Vorrei aggiungere un contributo letterario sui nisse e il Natale: c’è una fiaba dei fratelli Grimm che viaggia sotto infiniti titoli: Gli gnomi e il calzolaio, Il calzolaio e i folletti, Gli gnomi di Natale… in tutti i casi è la n. 39.
C’è un calzolaio che lascia la sera la pelle pronta per fare le scarpe e la mattina dopo trova le scarpe già pronte, e anche fatte molto bene. In breve tempo si arricchisce e una sera dice alla moglie “Nascondiamoci e vediamo chi è che ci aiuta così” e vedono che a fare le scarpe sono due gnomi, nudi. La moglie dice “Gli voglio fare dei bei vestitini, e tu pensa alle calzature”. La notte di Natale gli gnomi arrivano, vedono i vestiti, li indossano e fanno una gran danza di felicità… per poi sparire e non tornare mai più.

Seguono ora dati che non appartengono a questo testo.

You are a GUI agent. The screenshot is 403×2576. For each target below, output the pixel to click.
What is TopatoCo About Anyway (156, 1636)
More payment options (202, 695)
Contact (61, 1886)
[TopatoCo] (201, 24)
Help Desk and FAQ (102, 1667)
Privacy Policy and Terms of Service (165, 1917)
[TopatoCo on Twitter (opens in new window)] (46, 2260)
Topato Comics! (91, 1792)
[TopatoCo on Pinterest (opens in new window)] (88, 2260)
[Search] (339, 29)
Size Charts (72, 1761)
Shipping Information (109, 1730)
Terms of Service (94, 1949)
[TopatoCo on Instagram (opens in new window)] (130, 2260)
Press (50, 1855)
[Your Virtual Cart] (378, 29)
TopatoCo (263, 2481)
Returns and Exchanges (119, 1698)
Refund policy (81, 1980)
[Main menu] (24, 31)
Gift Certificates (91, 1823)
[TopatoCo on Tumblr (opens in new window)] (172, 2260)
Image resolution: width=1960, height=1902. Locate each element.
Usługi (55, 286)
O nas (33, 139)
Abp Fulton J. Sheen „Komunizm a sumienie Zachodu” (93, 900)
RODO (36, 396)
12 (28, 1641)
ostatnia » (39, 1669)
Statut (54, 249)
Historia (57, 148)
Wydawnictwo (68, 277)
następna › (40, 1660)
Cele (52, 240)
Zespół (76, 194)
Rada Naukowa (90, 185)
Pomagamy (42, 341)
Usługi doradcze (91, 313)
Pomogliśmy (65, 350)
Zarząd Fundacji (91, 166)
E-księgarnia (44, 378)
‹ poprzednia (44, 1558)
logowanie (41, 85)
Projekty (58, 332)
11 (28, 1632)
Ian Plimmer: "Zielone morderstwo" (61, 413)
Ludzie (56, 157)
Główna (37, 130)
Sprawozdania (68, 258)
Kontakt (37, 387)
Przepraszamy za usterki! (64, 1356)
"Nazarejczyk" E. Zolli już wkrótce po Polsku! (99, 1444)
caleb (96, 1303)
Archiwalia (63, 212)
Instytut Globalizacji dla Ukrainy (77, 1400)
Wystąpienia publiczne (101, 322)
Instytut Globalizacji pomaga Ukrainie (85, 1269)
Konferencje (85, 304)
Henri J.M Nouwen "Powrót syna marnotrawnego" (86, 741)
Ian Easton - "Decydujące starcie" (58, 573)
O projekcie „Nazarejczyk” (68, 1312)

Non c’è una parola di spiegazione, ma dopo 7 romanzi di Harry Potter mi sembra chiaro che dandogli dei vestiti il calzolaio e la sua consorte gli han fatto un favore ben più grande di quel che credevano – insomma, li hanno liberati. Da chi, da che cosa? Boh.
Comunque i nisse dell’Ikea sono ben vestiti, quindi non penso che debbano essere liberati. E in effetti lavori di casa non me ne fanno (purtroppo).